- Opening Delimiter -

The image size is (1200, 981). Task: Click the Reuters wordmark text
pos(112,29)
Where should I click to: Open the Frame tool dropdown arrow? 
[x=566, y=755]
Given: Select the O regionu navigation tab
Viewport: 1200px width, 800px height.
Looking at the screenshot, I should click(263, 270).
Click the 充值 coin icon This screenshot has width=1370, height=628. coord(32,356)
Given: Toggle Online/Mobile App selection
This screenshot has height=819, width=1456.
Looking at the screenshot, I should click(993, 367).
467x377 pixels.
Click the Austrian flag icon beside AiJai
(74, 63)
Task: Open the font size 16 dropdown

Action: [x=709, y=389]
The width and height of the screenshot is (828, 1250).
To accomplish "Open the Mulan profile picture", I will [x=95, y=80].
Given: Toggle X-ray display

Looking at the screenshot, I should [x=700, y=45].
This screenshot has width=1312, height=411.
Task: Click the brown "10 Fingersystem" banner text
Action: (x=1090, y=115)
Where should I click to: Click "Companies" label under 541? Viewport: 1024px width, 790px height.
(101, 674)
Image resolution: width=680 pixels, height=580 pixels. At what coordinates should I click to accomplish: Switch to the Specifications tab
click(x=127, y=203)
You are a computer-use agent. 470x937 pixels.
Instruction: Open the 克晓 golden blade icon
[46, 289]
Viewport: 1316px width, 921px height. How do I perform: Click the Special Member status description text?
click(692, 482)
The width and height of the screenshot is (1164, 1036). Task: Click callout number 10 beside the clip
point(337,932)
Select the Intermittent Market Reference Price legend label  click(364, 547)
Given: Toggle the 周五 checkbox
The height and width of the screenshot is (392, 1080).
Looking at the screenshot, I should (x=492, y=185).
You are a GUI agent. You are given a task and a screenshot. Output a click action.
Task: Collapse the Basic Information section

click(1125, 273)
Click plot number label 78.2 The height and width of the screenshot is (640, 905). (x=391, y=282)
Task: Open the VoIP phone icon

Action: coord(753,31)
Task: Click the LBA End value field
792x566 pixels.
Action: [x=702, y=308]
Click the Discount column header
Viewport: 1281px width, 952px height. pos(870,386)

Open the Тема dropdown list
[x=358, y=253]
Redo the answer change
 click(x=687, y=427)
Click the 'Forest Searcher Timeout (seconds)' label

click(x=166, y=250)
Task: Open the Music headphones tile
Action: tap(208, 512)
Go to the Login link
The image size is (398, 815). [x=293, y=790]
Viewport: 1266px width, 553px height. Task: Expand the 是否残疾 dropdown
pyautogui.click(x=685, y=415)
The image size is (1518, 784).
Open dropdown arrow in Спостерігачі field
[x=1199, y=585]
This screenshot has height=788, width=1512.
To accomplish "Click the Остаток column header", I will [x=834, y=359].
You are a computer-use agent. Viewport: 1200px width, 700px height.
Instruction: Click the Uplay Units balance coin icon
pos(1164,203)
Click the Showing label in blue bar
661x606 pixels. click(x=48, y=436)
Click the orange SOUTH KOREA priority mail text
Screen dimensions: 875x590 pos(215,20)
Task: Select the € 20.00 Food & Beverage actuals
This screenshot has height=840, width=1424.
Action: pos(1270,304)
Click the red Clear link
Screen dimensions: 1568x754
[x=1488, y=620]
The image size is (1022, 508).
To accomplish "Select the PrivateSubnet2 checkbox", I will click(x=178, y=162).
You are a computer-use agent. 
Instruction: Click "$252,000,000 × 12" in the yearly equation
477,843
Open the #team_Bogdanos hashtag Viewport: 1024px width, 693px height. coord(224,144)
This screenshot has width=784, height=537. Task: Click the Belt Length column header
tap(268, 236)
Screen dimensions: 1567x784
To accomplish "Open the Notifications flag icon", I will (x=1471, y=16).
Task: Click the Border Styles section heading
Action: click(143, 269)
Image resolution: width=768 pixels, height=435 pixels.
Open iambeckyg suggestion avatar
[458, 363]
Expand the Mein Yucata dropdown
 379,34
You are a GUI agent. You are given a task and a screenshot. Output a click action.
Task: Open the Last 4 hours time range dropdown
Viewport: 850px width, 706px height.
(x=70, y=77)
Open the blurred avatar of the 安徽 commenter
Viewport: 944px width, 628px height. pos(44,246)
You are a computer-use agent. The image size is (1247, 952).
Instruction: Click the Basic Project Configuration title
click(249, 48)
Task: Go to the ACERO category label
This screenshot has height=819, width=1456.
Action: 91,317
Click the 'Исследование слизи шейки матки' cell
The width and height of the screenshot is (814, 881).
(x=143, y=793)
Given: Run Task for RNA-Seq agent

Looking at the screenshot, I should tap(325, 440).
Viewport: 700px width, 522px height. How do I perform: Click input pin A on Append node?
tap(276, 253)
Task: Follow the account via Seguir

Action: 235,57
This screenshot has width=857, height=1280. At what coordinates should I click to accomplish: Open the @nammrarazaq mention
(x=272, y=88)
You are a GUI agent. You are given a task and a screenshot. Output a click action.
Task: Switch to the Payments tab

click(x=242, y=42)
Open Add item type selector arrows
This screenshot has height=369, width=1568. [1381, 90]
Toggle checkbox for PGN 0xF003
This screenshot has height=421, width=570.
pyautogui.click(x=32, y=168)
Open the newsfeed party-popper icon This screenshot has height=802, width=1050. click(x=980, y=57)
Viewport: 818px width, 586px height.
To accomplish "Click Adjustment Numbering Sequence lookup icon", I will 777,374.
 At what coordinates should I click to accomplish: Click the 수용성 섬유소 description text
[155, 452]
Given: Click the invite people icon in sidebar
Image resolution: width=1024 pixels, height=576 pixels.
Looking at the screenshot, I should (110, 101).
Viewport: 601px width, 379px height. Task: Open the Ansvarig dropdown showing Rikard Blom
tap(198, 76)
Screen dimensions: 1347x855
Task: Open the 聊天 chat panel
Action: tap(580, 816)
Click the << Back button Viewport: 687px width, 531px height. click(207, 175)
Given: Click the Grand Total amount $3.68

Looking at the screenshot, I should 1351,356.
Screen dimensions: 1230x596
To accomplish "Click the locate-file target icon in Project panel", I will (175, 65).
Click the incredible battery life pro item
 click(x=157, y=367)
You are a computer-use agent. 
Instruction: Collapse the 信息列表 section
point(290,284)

- Closing Delimiter -

§ **AIM OF THE TASK**:
Each line from the beginning of the entries to the line with "Click plot number" must be repeated exactly, with both end lines kept and no other lines given.

§ **RESULT OF THIS EXERCISE**:
The image size is (1200, 981). Task: Click the Reuters wordmark text
pos(112,29)
Where should I click to: Open the Frame tool dropdown arrow? 
[x=566, y=755]
Given: Select the O regionu navigation tab
Viewport: 1200px width, 800px height.
Looking at the screenshot, I should click(263, 270).
Click the 充值 coin icon This screenshot has width=1370, height=628. coord(32,356)
Given: Toggle Online/Mobile App selection
This screenshot has height=819, width=1456.
Looking at the screenshot, I should click(993, 367).
467x377 pixels.
Click the Austrian flag icon beside AiJai
(74, 63)
Task: Open the font size 16 dropdown

Action: [x=709, y=389]
The width and height of the screenshot is (828, 1250).
To accomplish "Open the Mulan profile picture", I will [x=95, y=80].
Given: Toggle X-ray display

Looking at the screenshot, I should [x=700, y=45].
This screenshot has width=1312, height=411.
Task: Click the brown "10 Fingersystem" banner text
Action: (x=1090, y=115)
Where should I click to: Click "Companies" label under 541? Viewport: 1024px width, 790px height.
(101, 674)
Image resolution: width=680 pixels, height=580 pixels. At what coordinates should I click to accomplish: Switch to the Specifications tab
click(x=127, y=203)
You are a computer-use agent. 470x937 pixels.
Instruction: Open the 克晓 golden blade icon
[46, 289]
Viewport: 1316px width, 921px height. How do I perform: Click the Special Member status description text?
click(692, 482)
The width and height of the screenshot is (1164, 1036). Task: Click callout number 10 beside the clip
point(337,932)
Select the Intermittent Market Reference Price legend label  click(364, 547)
Given: Toggle the 周五 checkbox
The height and width of the screenshot is (392, 1080).
Looking at the screenshot, I should (x=492, y=185).
You are a GUI agent. You are given a task and a screenshot. Output a click action.
Task: Collapse the Basic Information section

click(1125, 273)
Click plot number label 78.2 The height and width of the screenshot is (640, 905). (x=391, y=282)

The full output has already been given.